= What you need to do =
Transcribe exactly, please, the lines from the one containing "474x599 pixels." through the end of the records below, and leave out the pictures.

= Extracted data =
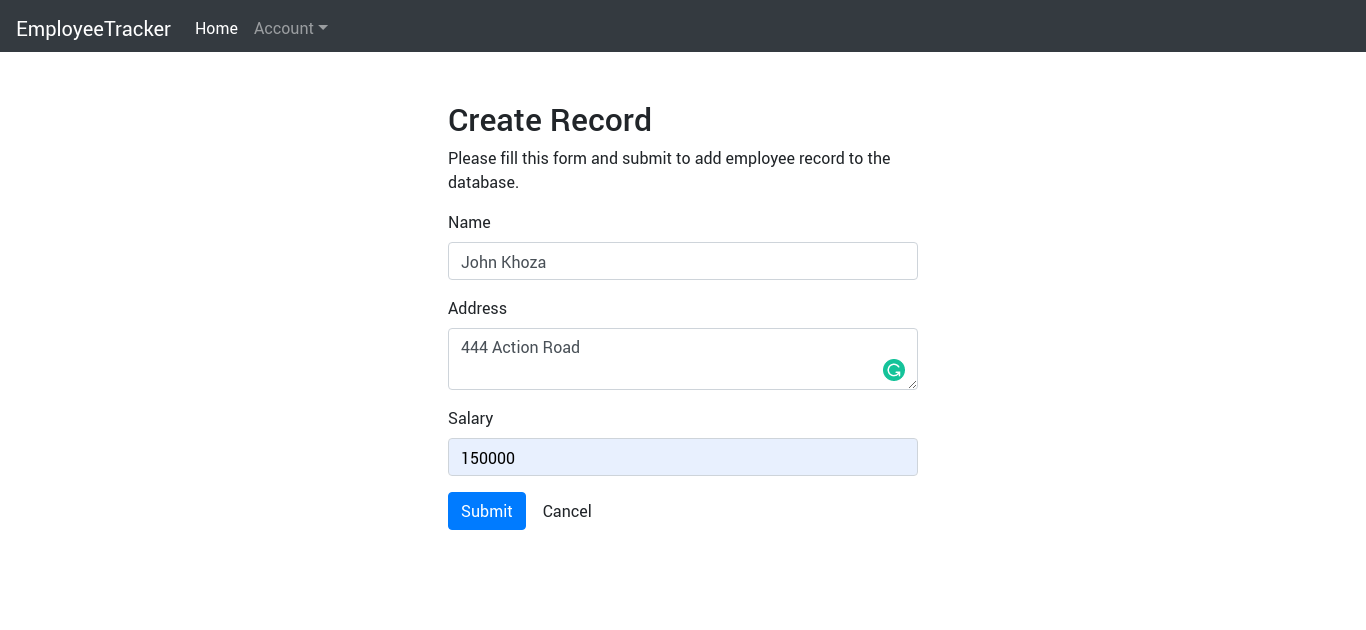Screen dimensions: 1366x630
Task: Go to the Home nav link
Action: [216, 28]
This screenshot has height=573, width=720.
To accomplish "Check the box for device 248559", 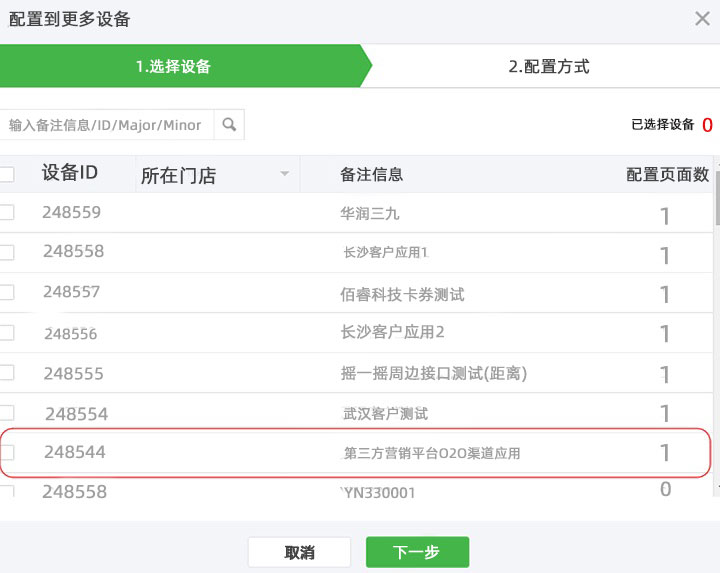I will (x=7, y=212).
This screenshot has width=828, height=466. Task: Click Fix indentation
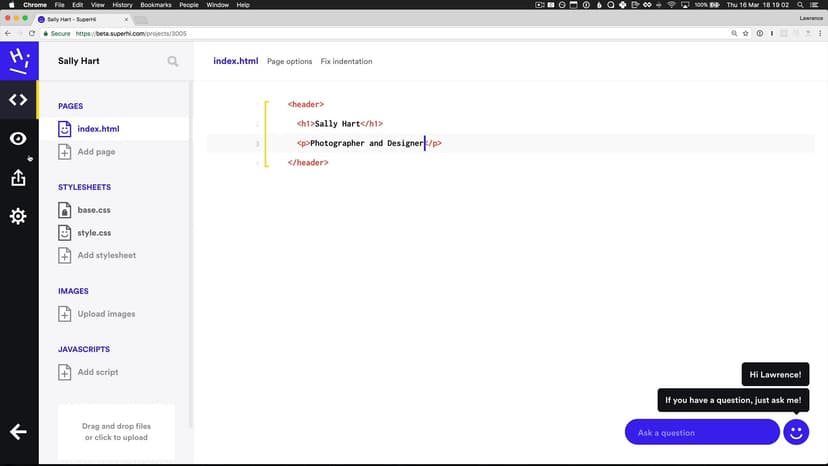(x=346, y=62)
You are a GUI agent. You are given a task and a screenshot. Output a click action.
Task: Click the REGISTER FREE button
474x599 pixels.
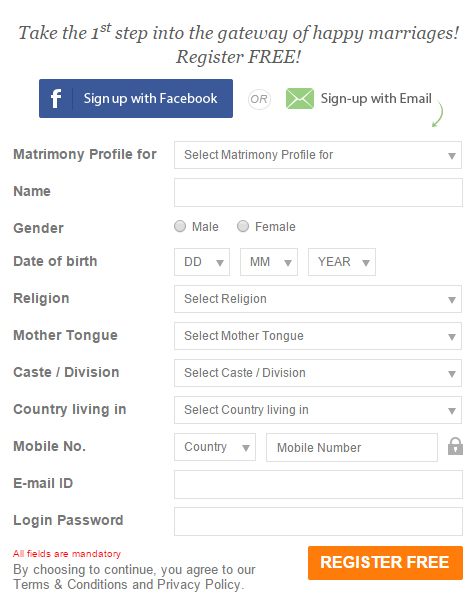[x=385, y=563]
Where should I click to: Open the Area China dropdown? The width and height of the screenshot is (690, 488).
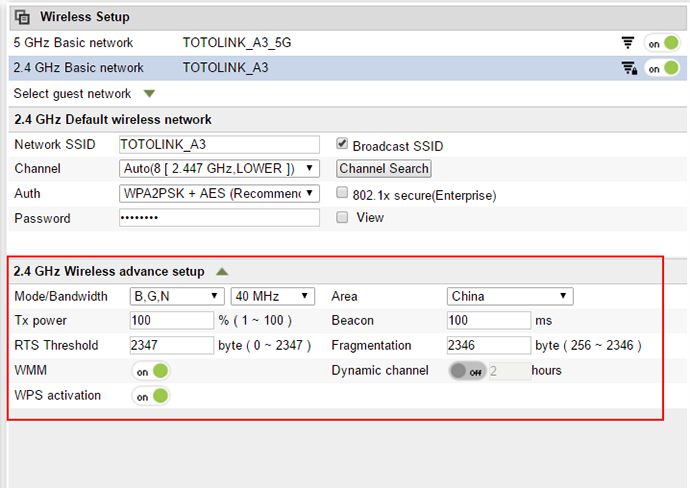tap(510, 296)
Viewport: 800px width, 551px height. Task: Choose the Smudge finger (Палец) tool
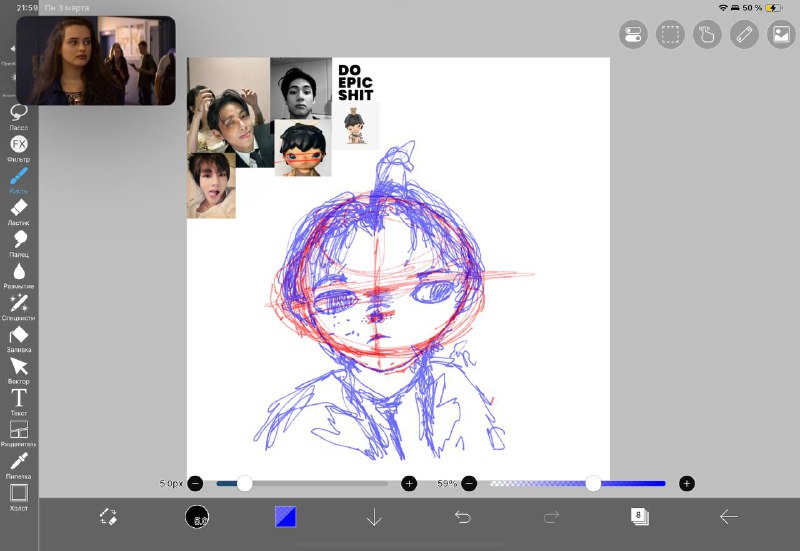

= Output =
474x599 pixels.
[x=385, y=563]
Where should I click to: Open the Area China dropdown? The width and height of the screenshot is (690, 488).
tap(510, 296)
Viewport: 800px width, 551px height. Task: Choose the Smudge finger (Палец) tool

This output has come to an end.